No dia seguinte, roteiro finalizado! Sonho realizado! Foram 484 km de rotas cicláveis, castelos maravilhosos, florestas, fazendas, vinhedos, pontes, cidades medievais, uma natureza deslumbrante e um povo encantador.

Como não levei relógio, aprendi a ter noção do tempo pela posição do sol. Todos os sentidos se aguçaram. O barulho das folhas secas do outono quebrando sob as rodas da bicicleta foi um dos fatos que me encantou. A natureza é pródiga em cores e no outono as folhas são lindas, indo do verde ao marrom passando por todos os matizes. A temperatura, variando de 9 a 13°C, era agradável para pedalar.

Em todo o percurso usei o aplicativo Strava, que registrou minha viagem, com exceção dos dois últimos dias, que travou, e o Google Maps.  Gostaria de ter aparecido mais nas fotos, porém, foi o resultado de ter viajado sozinha.

Por onde passei, as pessoas foram receptivas e muitas vezes perguntaram se eu preferia falar em inglês ou espanhol. Procurei optar pelo francês, mesmo enrolando a língua muitas vezes, e a paciência do povo francês interiorano foi inigualável. A meu ver, sermos ou não bem tratados depende da forma como abordamos as pessoas em qualquer lugar do mundo. Lá todos se cumprimentam com um ‘Jour’, mesmo sem se conhecerem. Dessa forma, não tinha como os meus dias não serem felizes.

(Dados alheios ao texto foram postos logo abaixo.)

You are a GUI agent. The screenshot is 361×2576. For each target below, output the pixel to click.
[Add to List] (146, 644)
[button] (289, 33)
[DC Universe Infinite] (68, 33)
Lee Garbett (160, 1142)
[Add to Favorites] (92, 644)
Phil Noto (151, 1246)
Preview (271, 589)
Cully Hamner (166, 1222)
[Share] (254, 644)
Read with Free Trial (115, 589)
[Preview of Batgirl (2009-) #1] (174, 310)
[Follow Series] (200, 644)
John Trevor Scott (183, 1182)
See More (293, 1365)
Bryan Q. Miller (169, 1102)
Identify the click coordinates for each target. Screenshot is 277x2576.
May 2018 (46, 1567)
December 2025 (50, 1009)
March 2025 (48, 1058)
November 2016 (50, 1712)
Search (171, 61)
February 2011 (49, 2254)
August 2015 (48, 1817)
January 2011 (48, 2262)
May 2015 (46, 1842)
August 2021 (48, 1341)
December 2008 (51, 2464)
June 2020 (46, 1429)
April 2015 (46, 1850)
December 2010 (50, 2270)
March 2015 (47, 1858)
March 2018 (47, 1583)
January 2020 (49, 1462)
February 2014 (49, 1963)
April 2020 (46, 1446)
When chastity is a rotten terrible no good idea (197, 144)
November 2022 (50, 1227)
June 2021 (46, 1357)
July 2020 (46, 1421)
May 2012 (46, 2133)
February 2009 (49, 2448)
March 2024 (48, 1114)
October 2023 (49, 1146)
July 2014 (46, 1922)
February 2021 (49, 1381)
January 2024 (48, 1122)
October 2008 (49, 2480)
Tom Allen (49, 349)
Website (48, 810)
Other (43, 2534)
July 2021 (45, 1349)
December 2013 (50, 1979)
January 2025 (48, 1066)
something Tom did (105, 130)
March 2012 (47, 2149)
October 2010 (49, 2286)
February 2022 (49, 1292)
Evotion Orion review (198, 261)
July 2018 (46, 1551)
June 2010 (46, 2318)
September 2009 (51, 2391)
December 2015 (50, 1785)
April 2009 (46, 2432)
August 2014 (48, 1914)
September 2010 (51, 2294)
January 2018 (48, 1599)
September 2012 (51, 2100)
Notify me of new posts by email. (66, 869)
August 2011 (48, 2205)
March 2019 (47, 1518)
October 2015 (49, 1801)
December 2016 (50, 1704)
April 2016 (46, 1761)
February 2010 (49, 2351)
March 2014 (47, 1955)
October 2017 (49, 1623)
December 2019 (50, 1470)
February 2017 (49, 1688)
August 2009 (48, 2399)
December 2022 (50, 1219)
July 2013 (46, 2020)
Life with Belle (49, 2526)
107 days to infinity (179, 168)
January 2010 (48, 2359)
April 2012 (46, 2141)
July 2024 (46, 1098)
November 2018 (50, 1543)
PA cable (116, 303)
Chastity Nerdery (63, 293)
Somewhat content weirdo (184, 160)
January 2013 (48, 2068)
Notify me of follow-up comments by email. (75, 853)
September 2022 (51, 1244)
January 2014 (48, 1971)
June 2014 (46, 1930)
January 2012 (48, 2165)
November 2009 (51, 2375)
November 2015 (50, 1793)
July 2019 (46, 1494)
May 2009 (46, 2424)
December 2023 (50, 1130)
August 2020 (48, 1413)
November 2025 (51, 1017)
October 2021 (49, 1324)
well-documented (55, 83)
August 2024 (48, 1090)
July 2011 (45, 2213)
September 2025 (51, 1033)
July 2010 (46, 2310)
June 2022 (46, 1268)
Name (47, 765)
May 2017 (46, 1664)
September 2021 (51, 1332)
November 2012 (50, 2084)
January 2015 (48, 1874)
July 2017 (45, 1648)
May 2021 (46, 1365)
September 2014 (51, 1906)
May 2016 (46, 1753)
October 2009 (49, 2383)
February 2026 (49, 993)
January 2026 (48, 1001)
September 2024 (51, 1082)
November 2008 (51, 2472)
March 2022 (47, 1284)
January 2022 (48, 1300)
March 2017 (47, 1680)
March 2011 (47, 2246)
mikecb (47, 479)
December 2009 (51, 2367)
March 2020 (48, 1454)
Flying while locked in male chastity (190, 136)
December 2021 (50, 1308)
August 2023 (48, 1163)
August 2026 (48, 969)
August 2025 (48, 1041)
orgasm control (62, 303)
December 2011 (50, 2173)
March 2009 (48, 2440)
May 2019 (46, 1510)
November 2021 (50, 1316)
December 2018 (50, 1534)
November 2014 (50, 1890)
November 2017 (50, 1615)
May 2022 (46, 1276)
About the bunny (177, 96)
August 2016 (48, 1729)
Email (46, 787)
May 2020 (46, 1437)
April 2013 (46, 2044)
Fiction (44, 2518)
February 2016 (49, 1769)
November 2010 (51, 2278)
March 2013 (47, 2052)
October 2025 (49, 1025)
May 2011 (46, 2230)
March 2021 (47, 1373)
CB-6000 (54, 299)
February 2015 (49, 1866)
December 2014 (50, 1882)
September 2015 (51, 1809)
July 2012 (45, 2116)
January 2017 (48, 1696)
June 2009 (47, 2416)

A Jolie foi uma grande parceira, não precisei fazer qualquer reparo… Nenhum pneu furou! Sem o amor e o apoio da minha filha, dos meus pais, irmãos, cunhada e amigos verdadeiros, nada disto teria acontecido de forma tão especial. Retornei ao Brasil com o sonho realizado, muita vontade de pedalar por outros lugares, e… Feliz!